CLI + local-dev surface (2026-04-13)

Cloudflare Workers' developer experience is being unified around cf — the next-generation Wrangler CLI — plus Local Explorer for introspecting Miniflare's local state. Every Worker binding (KV, R2, D1, Durable Objects, Workflows) is now exposed through a local mirror of the Cloudflare API at /cdn-cgi/explorer/api, giving agents and developers local-remote parity on every Worker-bound resource (Source: sources/2026-04-13-cloudflare-building-a-cli-for-all-of-cloudflare).

As the Git-server front-end (Artifacts, 2026-04-16)

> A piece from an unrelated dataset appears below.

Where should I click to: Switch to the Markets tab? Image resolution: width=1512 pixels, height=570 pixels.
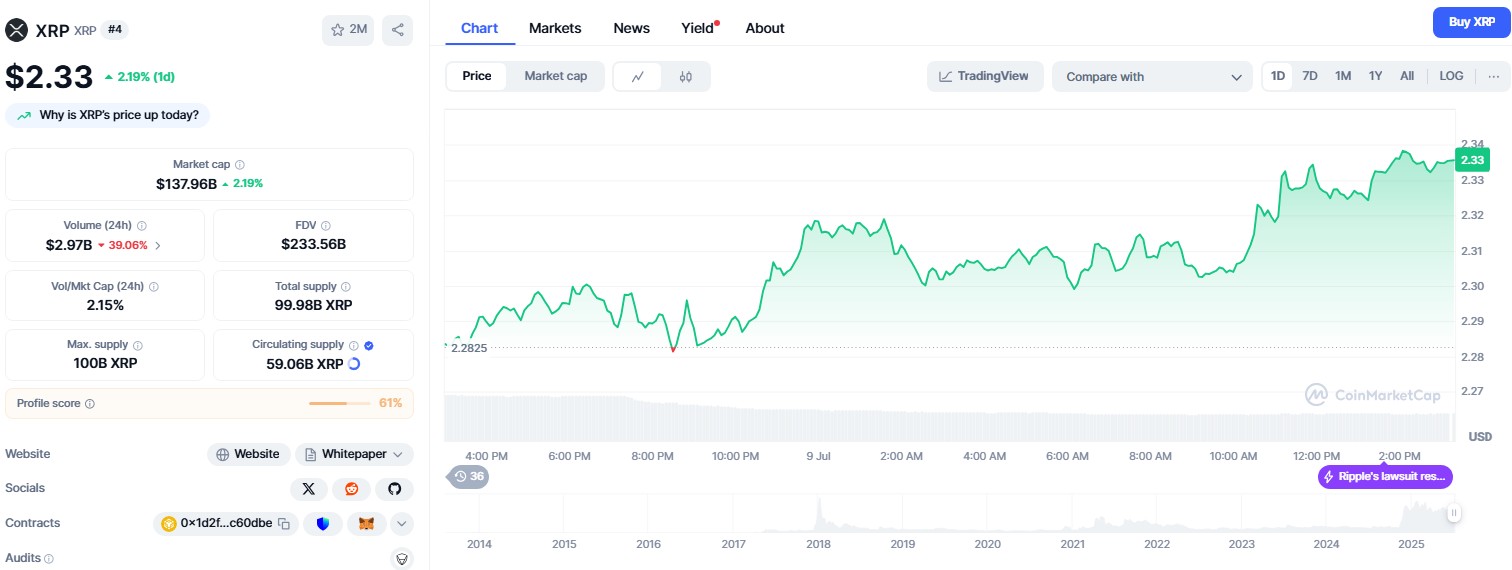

In Artifacts, the Worker is the stateless front-end of a Git server: handles authentication + authorization (auth token looked up in KV), key metrics (error rate, latency), and DO routing — mapping the Git-remote URL path to the correct per-repo Durable Object instance, which hosts the ~100 KB pure-Zig Wasm Git server and embedded SQLite storage. The Worker returns a ReadableStream<Uint8Array> built directly from the raw WASM output chunks, keeping the ~128 MB DO memory envelope tight. Canonical wiki instance of patterns/do-backed-git-server — and a new env.AGENT_REPOS.create() / env.ARTIFACTS.import() / repo.fork() Worker binding for programmatic repo creation from any Worker (Source: sources/2026-04-16-cloudflare-artifacts-versioned-storage-that-speaks-git).

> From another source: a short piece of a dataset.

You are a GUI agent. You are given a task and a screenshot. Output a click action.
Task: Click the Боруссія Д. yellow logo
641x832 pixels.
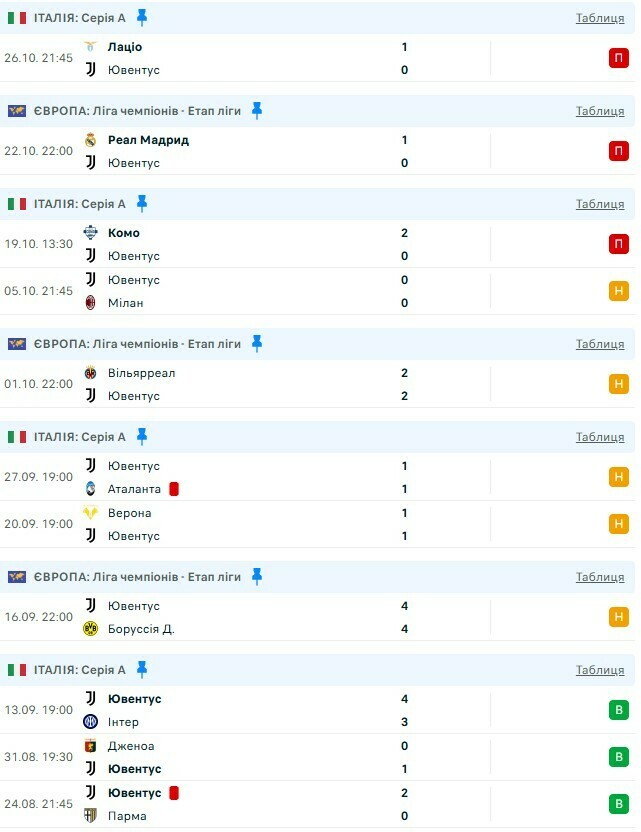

As the AI inference call-site (AI Platform, 2026-04-16)

The 2026-04-16 AI Platform post repositions the env.AI.run() binding from "the Workers AI binding, scoped to @cf/… models" to "the unified inference binding — same call shape for any model from any provider, plus customer-pushed Cog containers" (Source: sources/2026-04-16-cloudflare-ai-platform-an-inference-layer-designed-for-agents).

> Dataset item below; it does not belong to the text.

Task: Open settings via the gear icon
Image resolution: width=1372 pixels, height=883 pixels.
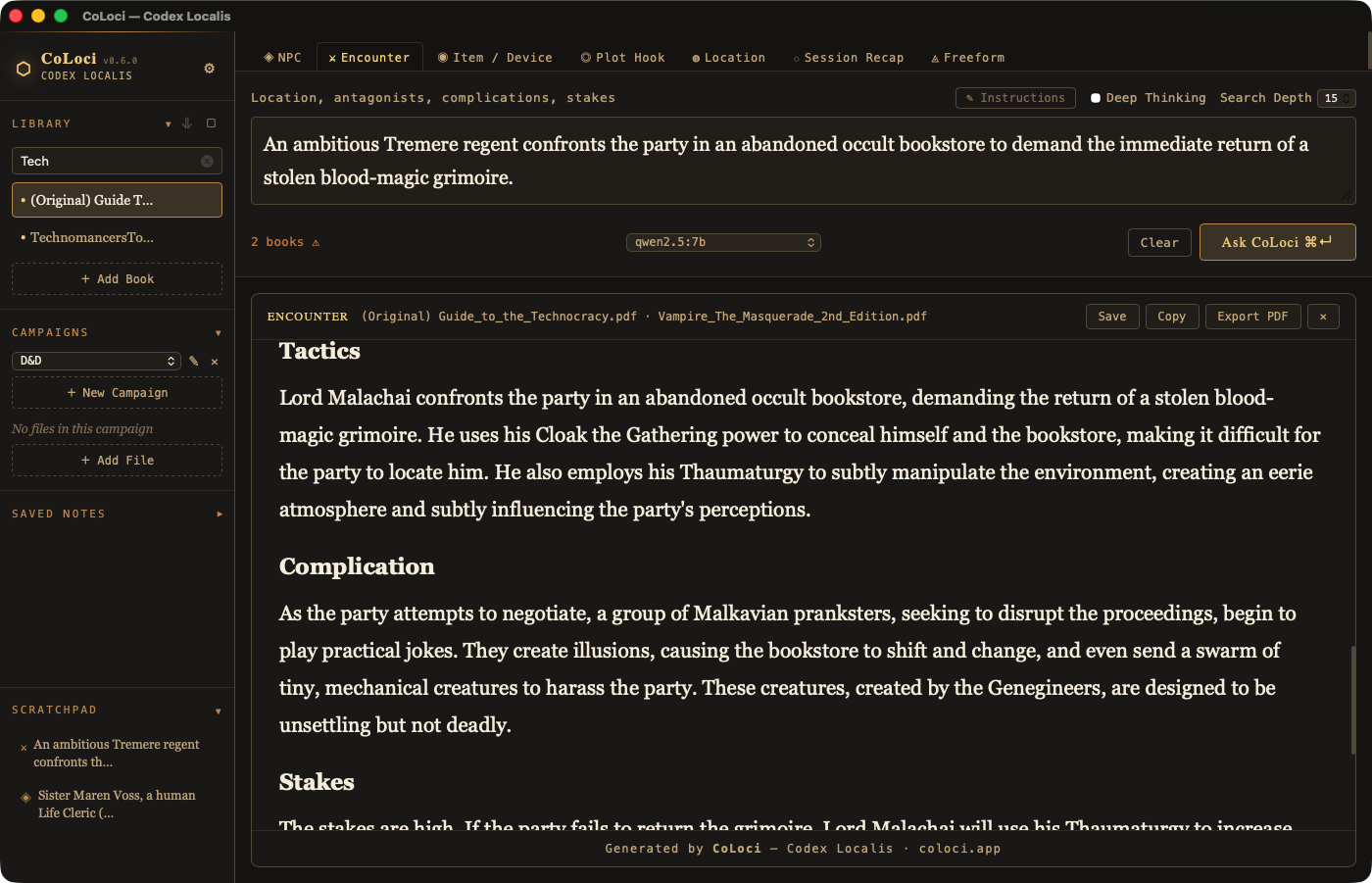Action: [x=209, y=68]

// One line to swap provider:
await env.AI.run("@cf/moonshotai/kimi-k2.5", { prompt }, {
  gateway: { id: "default" },
  metadata: { teamId: "AI", userId: 12345 },
});

await env.AI.run("anthropic/claude-opus-4-6", { input },
                 { gateway: { id: "default" } });

Provider selector lives in the model-string prefix (@cf/... / anthropic/... / openai/...), not in the binding. Canonical Worker instance of patterns/unified-inference-binding and concepts/unified-model-catalog. Same metadata: {...} field on every call feeds per-request cost attribution on AI Gateway. For agents, pairs with AI Gateway's buffered-resumable-stream guarantee (concepts/resilient-inference-stream) so a mid-turn Worker crash doesn't lose the in-flight inference response.